In diesem Jahr wurden insgesamt 96 Auszeichnungen von Kulturstaatsministerin Claudia Roth verliehen. Das LOCH erhielt den APPLAUS in der höchsten Kategorie „Beste Livemusikprogramme“ und wurde mit einem Preisgeld von 50.000 € ausgezeichnet. Herzliche Glückwünsche gehen auch an unsere Kolleg*innen der INSEL | Kultur im ADA, die ebenfalls zurecht ausgezeichnet wurden.
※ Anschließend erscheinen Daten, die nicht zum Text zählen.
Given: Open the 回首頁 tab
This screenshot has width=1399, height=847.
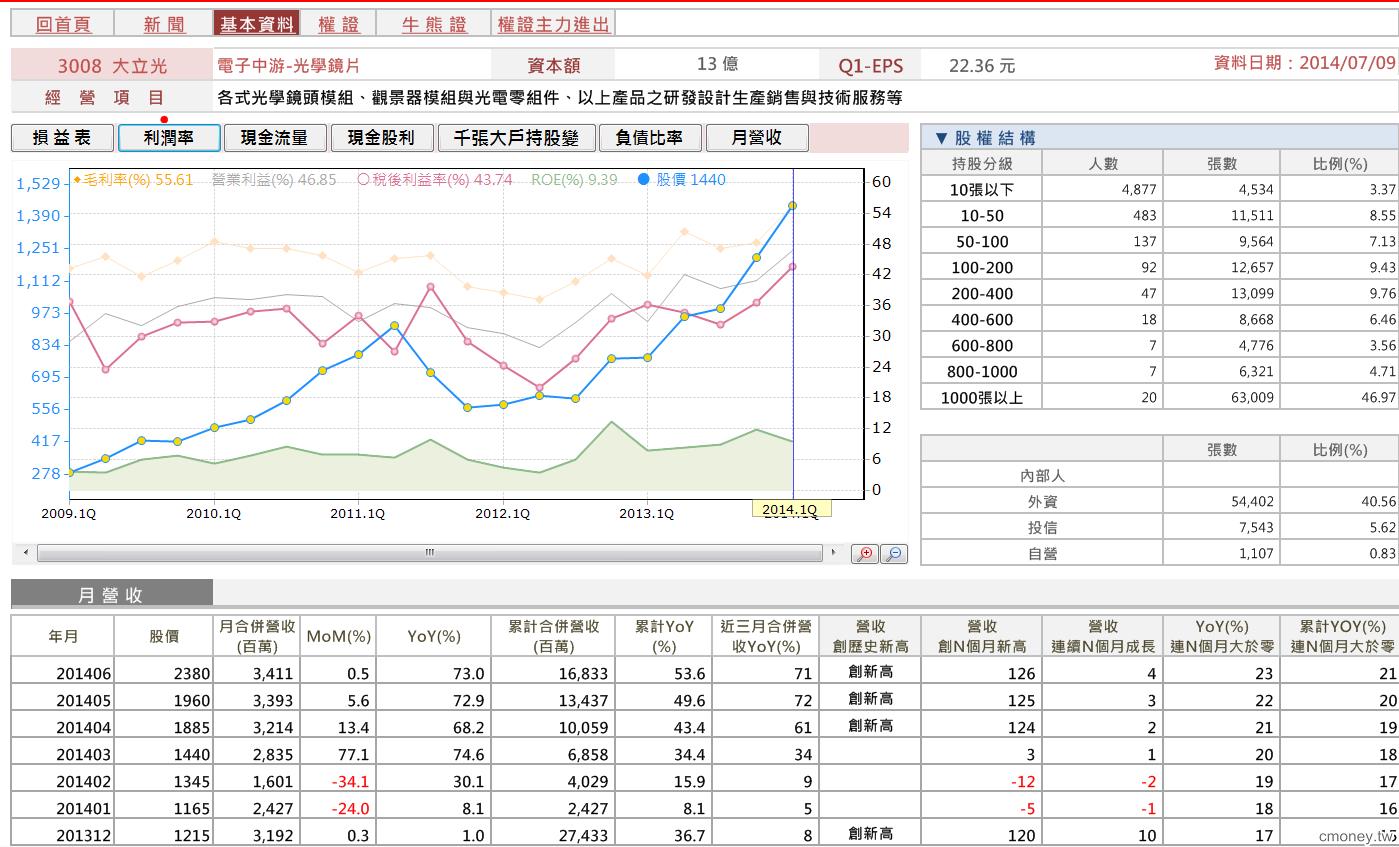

Der APPLAUS fühlt sich an wie ein Ausflug ins Paralleluniversum. Ein Universum voller Hoffnung und Aufbruchsstimmung, in dem Kultur geschätzt wird und das alle Kulturschaffenden zu einem riesigen Freudentanz zusammenbringt. Ein Universum in der Kulturarbeit als Bereicherung verstanden wird. Wo wir das vorhandene Potenzial aus Kunst, Kultur, Bildung und Gemeinschaft in den Dialog bringen und vernetzen können, in dem wir kreative Impulse setzen und die Entwicklung der Stadtgesellschaft bereichern. Hier kann das LOCH noch LOCH sein – eben nicht nur ein gestaltbarer Raum für Kultur, sondern vielmehr ein dynamischer Schmelztiegel, der die Kultur- und Kunstszene der Region auf nationaler Ebene repräsentiert und zur Teilhabe auffordert.
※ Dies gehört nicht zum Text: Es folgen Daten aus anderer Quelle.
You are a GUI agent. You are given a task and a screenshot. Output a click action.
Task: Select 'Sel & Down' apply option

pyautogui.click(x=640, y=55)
Der APPLAUS tut gut und lässt die realen Herausforderungen, die seit Jahren unverändert wie ein Elefant in der Schwebebahn bestehen, für einen Moment in den Hintergrund rücken. Unbezahlte Überstunden, prekäre Lohn- und Gagenverhältnisse, leidenschaftliche Selbstausbeutung und eine rückständige und intransparente Förderpolitik. Aber wie gut, dass es den APPLAUS gibt. Da braucht es dann keine nachhaltigen sowie bedarfsorientierten kulturpolitischen Konzepte mehr. Wir stopfen die entstandenen Löcher einfach mit dem Preisgeld. Wer Preise gewinnt, braucht kein sicheres Fundament. Planungssicherheit ist doch auch irgendwie langweilig. Da verhält es sich doch wie mit der schon letztes Jahr erwähnten Sahnetorte, eine Kirsche auf der Sahnetorte ist ohne Torte halt auch nur eine Kirsche.

Sarkasmus beiseite. Preise sollten nicht dazu da sein, politische Versäumnisse auszugleichen. Preise wie der APPLAUS sollten, und damit wiederholen wir uns, eigentlich die Kirsche auf der Sahnetorte sein, ein Leckerli, eine Belohnung, einfach dieses kleine Extra. Oder um es ohne Metaphern auszudrücken, sollte das Preisgeld dazu dienen, unser Programm weiter auszubauen, zukünftige Bedarfe zu planen oder sogar eine Bonuszahlung für unsere Mitarbeitenden zu ermöglichen. Stattdessen geht das Preisgeld zu 100% in den Haushalt 2023 des Kulturzentrums und wird dafür genutzt, ausbleibende Förderungen aufzufangen. Für die Zukunft bleibt wieder nichts außer Unsicherheit.

Somit verkommen Preise zu existenzsichernden Maßnahmen, welche eigentlich kulturpolitische Hausaufgabe sein sollten. Dieses Jahr hat nochmal mehr gezeigt, dass ein APPLAUS keine Selbstverständlichkeit ist. Viele bekannte Spielstätten wurden unerwartet leider dieses Mal nicht ausgezeichnet. Das lässt für uns vor allem eine Frage offen:  Wer applaudiert für uns, wenn der APPLAUS mal nicht da ist?

Foto ©Martin-Bliedung

Wuppertal darf sich gleich über 2 Preisträger*innen freuen. Das Team vom LOCH und das Team der INSEL bei der Preisverleihung im Pavillon Hannover.